A. Eliminate small transcripts (app: Select contigs)
B. Reduce transcript redundancy (app: CD-HIT-est 4.6.1)
C. Identify coding sequences (app: Transcript decoder 1.0)
D. Rename transcripts (app: Linux stream editor)
E. Split RefSeq file (app: Split FASTA file)
F. Map transcripts (app: Blat (with options))
G. Combine mapping outputs (app: Concatenate Multiple Files)
H. Identify best matches (app: Best Hit for Blat Output)
I. Reformat Blat results (app: Cut Columns)
J. Annotate transcripts (app: Rename contigs 2.0)
K. Map RNA-Seq reads to transcripts (app: Bowtie-2.2.1--Build-and-Map)
L. Reformat mapping output (app: SAM to sorted BAM)
M. Count mapped reads (app: Index BAM and get stats)
N. Trim count tables (app: Cut Columns)
O. Combine counts (app: Join multiple tab-delimited files)
P. Determine differential expression (app: DESeq)
Q. Separate transcripts by type (app: Numeric Evaluation of a Data Column)
R. Generate transcript lists (app: Cut Columns)
Approximate analysis durations for the iPlant sample data are provided in each step.
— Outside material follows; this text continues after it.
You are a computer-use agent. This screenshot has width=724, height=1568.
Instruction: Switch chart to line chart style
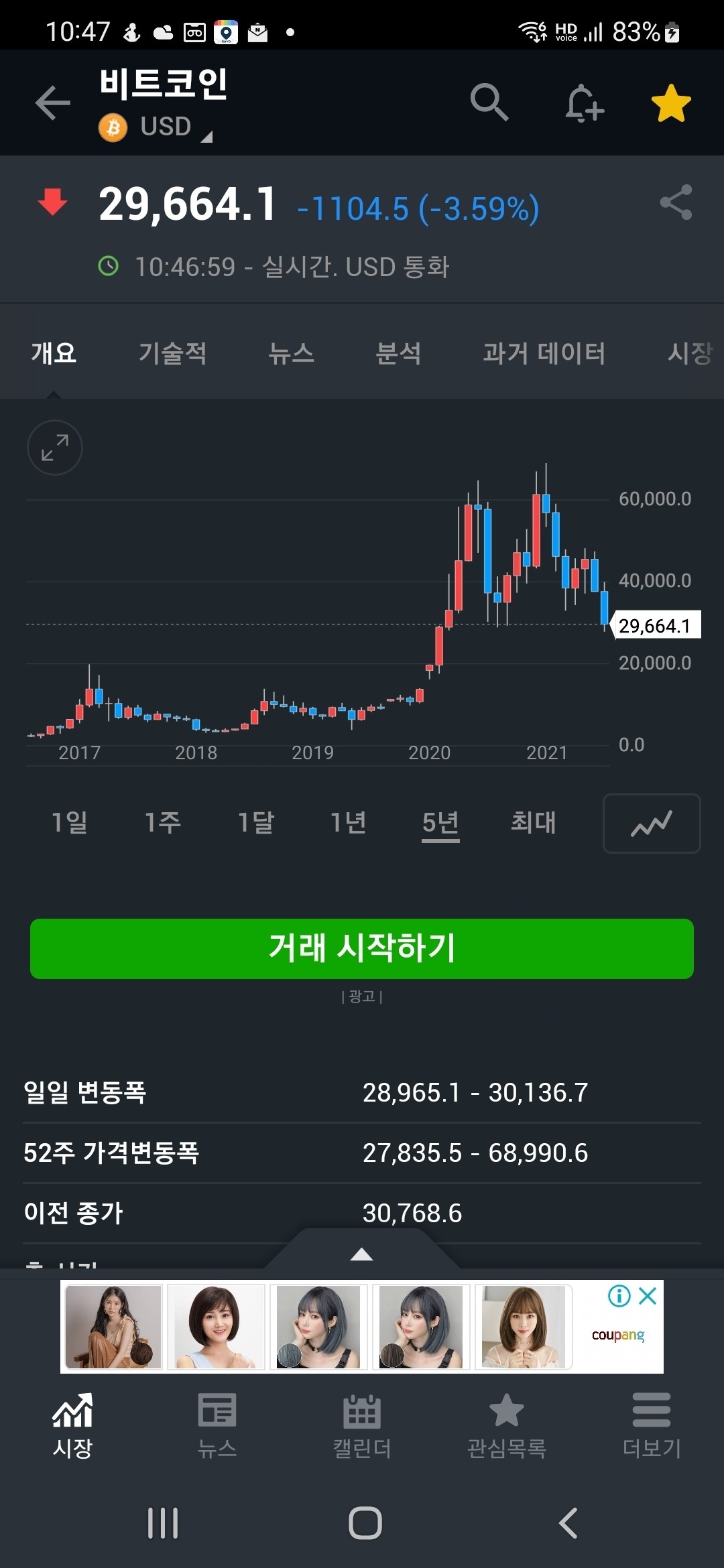[651, 824]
With other data sets, depending on size, it could take less or more time. Using the sample data, users can skip through the workflow (a la 'cooking show'), returning later to examine the results of their own analysis.
REFERENCE:
Sample data: Nicholas M. Teets, Justin T. Peyton, Herve Colinet, David Renault, Joanna L. Kelley, Yuta Kawarasaki, Richard E. Lee, Jr, David L. Denlinger, Proc Natl Acad Sci U S A. 2012 December 11; 109(50): 20744--20749.